U.S. ponders the peninsula after buying Alaska

By SHANA LOSHBAUGH

 

For the Clarion

After the purchase, adventurous Yankees headed to Alaska. No sooner had the flags changed in Sitka than traders, soldiers and real-estate speculators began aggressively exploring the town and taking possession.

Despite the flurry of activity, fall and winter shipping conditions deterred most from heading north until the spring of 1868. It appears that the first U.S. agents reached the Kenai Peninsula that year. In the interim, Nuchek and St. Nicholas (as the Americans called the Kenai Peninsula site) remained in the hands of the Russian American Company (RAC) managers until U.S. representatives could relieve them of their duties.

In what is now Kenai, that post manager was Vladimir Stafeev. A colorful character born in Estonia, he had been the local manager since 1864. Stafeev married a Dena’ina woman, Evgenia Myshakova, and stayed in Alaska after it changed hands. Starting May 1, 1868, he worked for Hutchinson, Kohl &Co., which bought out the RAC holdings. Stafeev’s new employers hired James Wilson to work alongside him to handle English-speaking clients.

The first government officials visited that June, on the Revenue Cutter “Wayanda.” The captain, J. W. White, later submitted a report to Congress detailing his observations.

On June 4 the “Wayanda” entered Cook Inlet. White explored the coal resources, both the abandoned mine at Port Graham and the bluffs across the water at a place he called Port Kenay – confusing the local geography with later dire consequences. He also visited Kasitsna and “Chee-slock-noo,” both near modern Seldovia.
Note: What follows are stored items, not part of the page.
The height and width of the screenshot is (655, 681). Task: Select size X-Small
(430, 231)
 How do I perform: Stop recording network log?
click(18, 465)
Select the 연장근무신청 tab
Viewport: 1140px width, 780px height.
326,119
Continuing north, he reached what he called the “Kakny river” and spent two days exploring the vicinity. He sent a small boat up the river, where it penetrated about 10 miles before the water became too shallow. He described the Fort St. Nicholas settlement as having four fort buildings, two blockhouses, an enclosure, a trading post and church property.

White thought land along the coast from Anchor Point to Fort St. Nicholas looked like it had good timber and agricultural potential. And of course he noticed the fish.

“Salmon are found in great numbers, of superior quality, and very large; some were taken at Fort St. Nicholas weighing 100 pounds each,” he wrote.

On his way out, he stopped at Fort Alexander, now Nanwalek. He found it superior to Fort Constantine in Prince William Sound. He praised Nanwalek’s people for their hospitality and homes, which he described as clean and well kept.

Later White concluded that from the Copper River to Kodiak, including all the Kenai Peninsula, there were only about 800 Natives living in small villages. “They are all very friendly and perfectly inoffensive,” he wrote.

The second detailed U.S. report about the area dates from 1869. It was written by General George P. Ihrie. He sent it to his colleague, Vincent Colyer, the United States Special Indian Commissioner sent to Alaska to assess the condition and potential of its “Indians.”

Unlike White, Ihrie called the main river the Kenai, and his ship anchored there on Sept. 30. He, too, noted the salmon but, while praising their size, declared them less flavorful than those of the Columbia River. Still, he called the country a fisherman’s paradise.

Ihrie encountered “superb” weather, and Cook Inlet’s scenery, especially the volcanos on its western rim, riveted his attention.

“Dined with the officers on wild geese and ptarmigan, in which Alaska abounds, and were shown the skin of a monster brown bear, just killed by the Kenai Indians,” he wrote. “…Looking to the west you behold a perfect nest of sleeping volcanoes of all heights and sizes, with glaciers of cerulean blue ice melting among them. Grand sight, this chaos! Americans can no longer have a good excuse for going to Europe sight-seeing. A summer’s trip to Alaska, from say 1st of June to 1st of October, will be more interesting than a dozen trips to the Alps or Himalayas.”

Ihrie was less impressed with the buildings the Russians left to the U.S. officials, and concluded that Stafeev had swindled them by giving the good ones to Hutchinson, Kohl &Co. while leaving the Army with “very old log hovels.” On a happier note, he visited the village about a mile away – Shk’ituk’t, near the current senior center.

“These Indians are like all the others in Alaska, semi-civilized, peaceful, docile, friendly, and anxious and willing to work. Justice, kind treatment, and prompt payment for services rendered will, in the course of time, change them to law-abiding and good citizens,” he wrote.

On Oct. 6, 1869, Ihrie departed, saying, “We bid adieu to Kenai, which is the most desirable place to live at, I’ve yet seen in Alaska.”

This is the 13th in a series about Kenai Peninsula history in observance of the 150th anniversary of the US purchase of Alaska, linked to our local history conference this week in Soldotna. The conference is sold out, but its associated book fair on Saturday at Kenai Peninsula College is free and open to all.